BoE will be pulled in two different directions if EU summit is a Brexit failure
Andrew.J. Barros ACSI
Area Manager at deVere Spain SL | Wealth Management Consultant for the Expats and International Investors
Failure to start Brexit trade talks at the EU summit next month could lead to “a difficult choice between two opposite policy stances from the Bank of England”, warns the senior investment analyst at one of the world’s leading independent financial services organisations.
deVere Group’s International Investment Strategist, Tom Elliott, is speaking out after the Bank of England (BoE) raised interest rates last week for the first time since 2007, and as senior officials in Brussels say the EU is unlikely to agree to trade talks in December unless the UK offers more concessions.
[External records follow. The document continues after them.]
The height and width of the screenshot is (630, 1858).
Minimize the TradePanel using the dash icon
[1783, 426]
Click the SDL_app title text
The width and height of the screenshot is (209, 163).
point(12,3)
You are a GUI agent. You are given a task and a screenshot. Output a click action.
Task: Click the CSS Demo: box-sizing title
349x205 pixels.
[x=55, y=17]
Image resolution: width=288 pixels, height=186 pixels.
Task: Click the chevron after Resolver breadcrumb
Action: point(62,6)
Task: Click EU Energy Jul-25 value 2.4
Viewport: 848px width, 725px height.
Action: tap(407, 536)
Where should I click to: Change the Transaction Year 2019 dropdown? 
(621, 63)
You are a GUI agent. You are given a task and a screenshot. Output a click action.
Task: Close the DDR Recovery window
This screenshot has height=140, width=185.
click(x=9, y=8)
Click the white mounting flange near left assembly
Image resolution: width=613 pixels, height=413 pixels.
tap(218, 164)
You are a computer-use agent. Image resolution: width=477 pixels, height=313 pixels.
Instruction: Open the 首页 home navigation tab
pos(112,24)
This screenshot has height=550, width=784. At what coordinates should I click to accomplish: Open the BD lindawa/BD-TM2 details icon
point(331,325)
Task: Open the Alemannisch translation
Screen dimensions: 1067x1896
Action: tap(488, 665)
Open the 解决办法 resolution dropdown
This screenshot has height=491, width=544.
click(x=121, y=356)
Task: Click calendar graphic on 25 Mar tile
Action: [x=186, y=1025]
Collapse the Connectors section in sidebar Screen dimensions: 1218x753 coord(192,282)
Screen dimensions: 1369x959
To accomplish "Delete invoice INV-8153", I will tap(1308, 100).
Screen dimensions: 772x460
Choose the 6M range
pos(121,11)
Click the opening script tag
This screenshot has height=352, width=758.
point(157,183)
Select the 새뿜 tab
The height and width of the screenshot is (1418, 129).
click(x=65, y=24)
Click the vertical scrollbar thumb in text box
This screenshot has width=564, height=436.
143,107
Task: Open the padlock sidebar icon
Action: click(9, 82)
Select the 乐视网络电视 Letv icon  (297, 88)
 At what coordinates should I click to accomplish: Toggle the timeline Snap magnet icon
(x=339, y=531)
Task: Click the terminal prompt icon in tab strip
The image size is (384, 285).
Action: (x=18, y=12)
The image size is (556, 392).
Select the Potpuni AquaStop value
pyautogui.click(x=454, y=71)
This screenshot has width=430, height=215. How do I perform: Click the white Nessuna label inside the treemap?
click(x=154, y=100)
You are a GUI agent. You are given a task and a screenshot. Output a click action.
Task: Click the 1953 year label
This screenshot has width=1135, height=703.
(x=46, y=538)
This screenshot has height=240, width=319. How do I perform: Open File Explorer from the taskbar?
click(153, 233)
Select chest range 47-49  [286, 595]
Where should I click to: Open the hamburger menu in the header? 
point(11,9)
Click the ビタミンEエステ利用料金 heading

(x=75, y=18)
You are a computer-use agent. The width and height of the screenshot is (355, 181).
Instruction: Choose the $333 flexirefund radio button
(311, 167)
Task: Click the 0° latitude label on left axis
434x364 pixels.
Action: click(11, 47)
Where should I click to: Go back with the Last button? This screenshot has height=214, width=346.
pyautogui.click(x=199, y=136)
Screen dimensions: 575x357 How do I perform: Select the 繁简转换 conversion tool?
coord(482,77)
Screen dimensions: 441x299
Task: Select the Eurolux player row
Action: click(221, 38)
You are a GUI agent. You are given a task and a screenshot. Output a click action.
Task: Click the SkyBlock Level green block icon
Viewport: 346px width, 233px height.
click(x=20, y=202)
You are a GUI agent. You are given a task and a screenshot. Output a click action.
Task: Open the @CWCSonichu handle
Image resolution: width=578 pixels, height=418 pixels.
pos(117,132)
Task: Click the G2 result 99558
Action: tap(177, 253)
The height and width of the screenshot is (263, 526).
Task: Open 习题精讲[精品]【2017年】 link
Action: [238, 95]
Mr Elliott comments: “The uncertainty over the UK’s eventual trading relationship with the EU is blamed by some for the weaker economic growth seen since the spring. Investment spending is being deferred or abandoned, with the long-term impact being weaker productivity gains and wage growth than would otherwise occur. Sterling may fall victim to this uncertainty, and become a ‘big short’ on foreign exchange markets in December if an EU heads of government summit decides that no progress has been made on the divorce bill.
“They can then refuse permission for the EU negotiators to move on to discuss the post-Brexit trading arrangements, and a possible transition agreement. The UK government needs to show progress on this area, soon, in order to assure British business that an eventual deal will be had. The longer talks on the future trading relationship are postponed, the greater the risk of no deal being in place by March 2019 when the UK leaves the EU, and the greater the disruption to the UK economy.”
He continues: “This will put the Bank of England in a difficult spot - should it cut the bank rate to support the economy but risk a further fall in sterling, or raise interest rates further to support the pound? Keeping the currency attractive is important when the UK Treasury has to sell billions of pounds worth of gilts each year in order to support a 3.6 per cent annual budget deficit.
“The BoE will be under intense pressure to ‘support Brexit’ from influential Eurosceptic politicians, who have openly called for the Governor, Mark Carney to be sacked on grounds of his warnings over Brexit, both before and since the referendum.
“This means keeping rates low to help support the economy through the Brexit shock. Politics therefore favours letting the pound take the strain, even though gilt yields may have to rise to attract foreign buyers, increasing the funding costs of the government deficit.
“The Treasury is increasingly seeing Brexit as an exercise in damage control, but has limited fiscal tools at its disposal to support demand should Brexit go badly. There is no money for tax cuts or spending increases. This adds pressure onto the Bank of England to go easy on interest rate hikes.”
Mr Elliott concludes: “The Bank of England has presumably balanced the risks of a rate hike with the overall aim of normalising monetary policy and curbing credit growth, and has concluded that a slight dampening of demand now -while the economy is at least still growing- is better than leaving rates at record low levels that encourage over-borrowing by consumers.
“Brexit complicates setting monetary policy. And the BoE will be pulled in two different directions should the EU summit in December fail to make progress on the Brexit divorce settlement.”